Which lines in the data below contain the string "Task"? List each of them in full.

......

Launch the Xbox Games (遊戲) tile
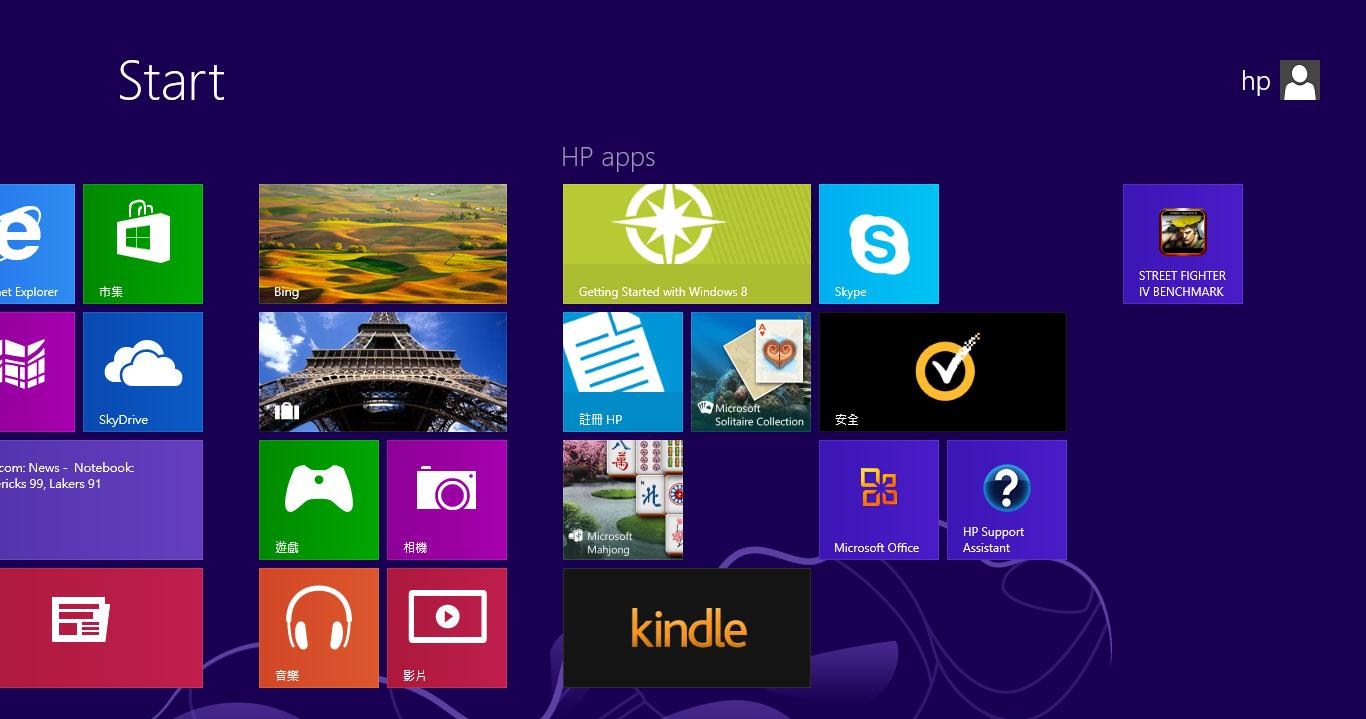The width and height of the screenshot is (1366, 719). click(x=318, y=499)
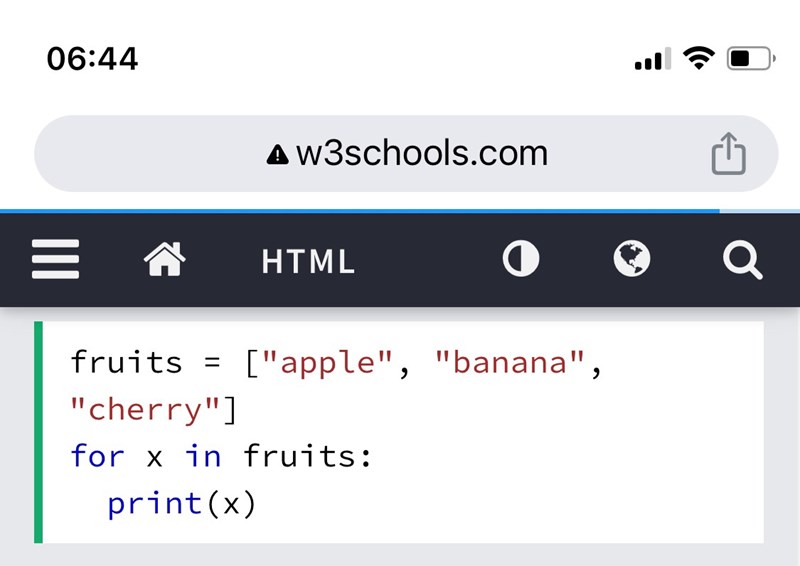Open search with the magnifier icon

click(x=742, y=262)

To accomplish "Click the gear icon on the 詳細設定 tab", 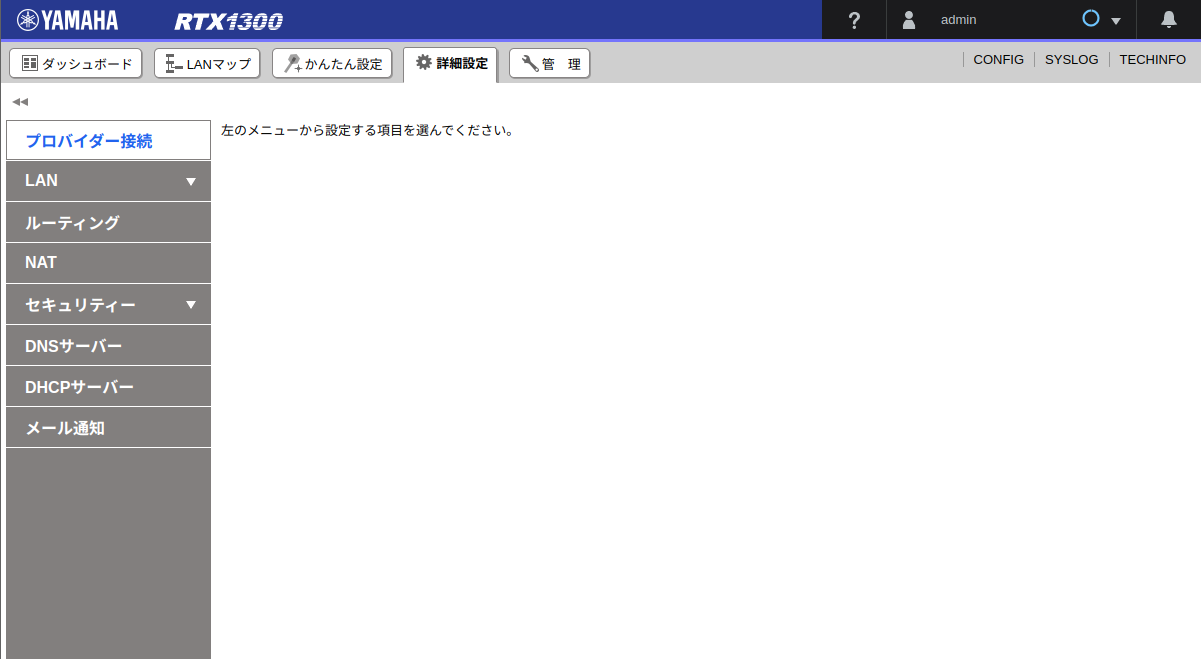I will [425, 62].
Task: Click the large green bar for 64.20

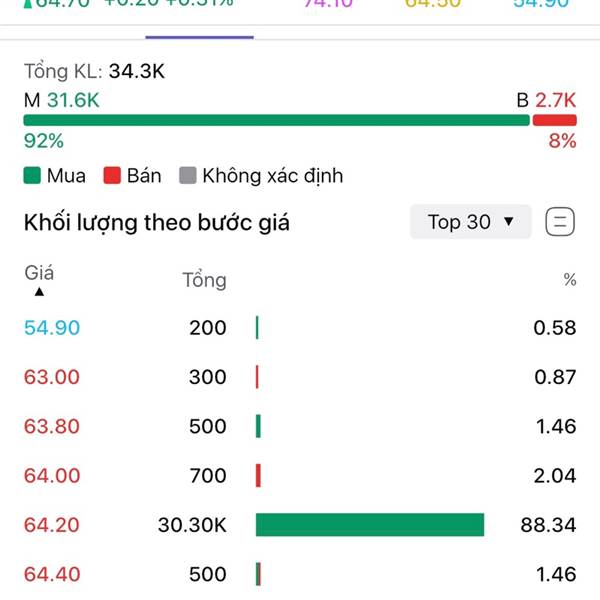Action: tap(370, 525)
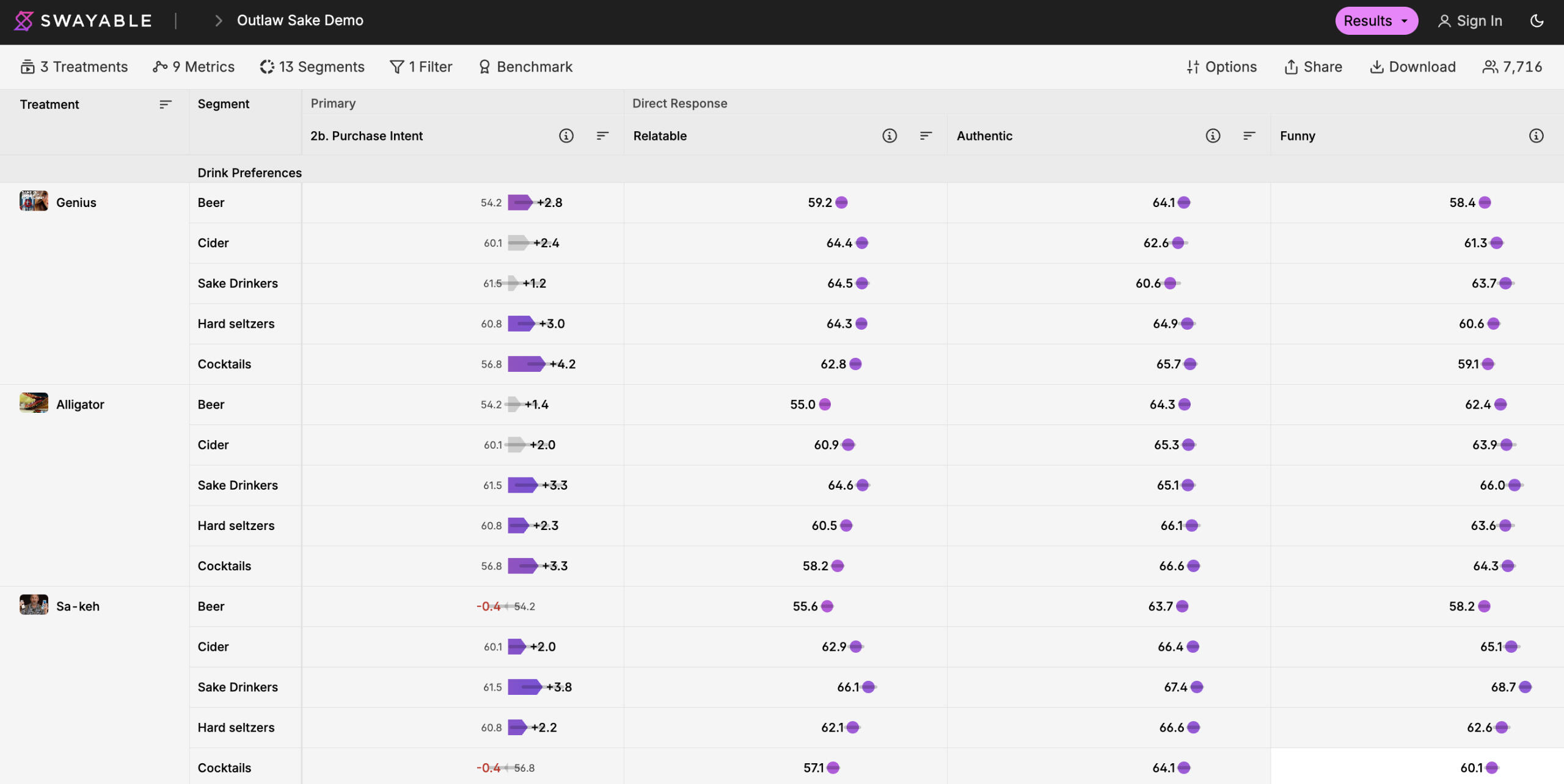
Task: Click the Swayable logo icon
Action: click(23, 21)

......

RESULT OF THIS EXERCISE =>
Task: Click the large green bar for 64.20
Task: Click the Swayable logo icon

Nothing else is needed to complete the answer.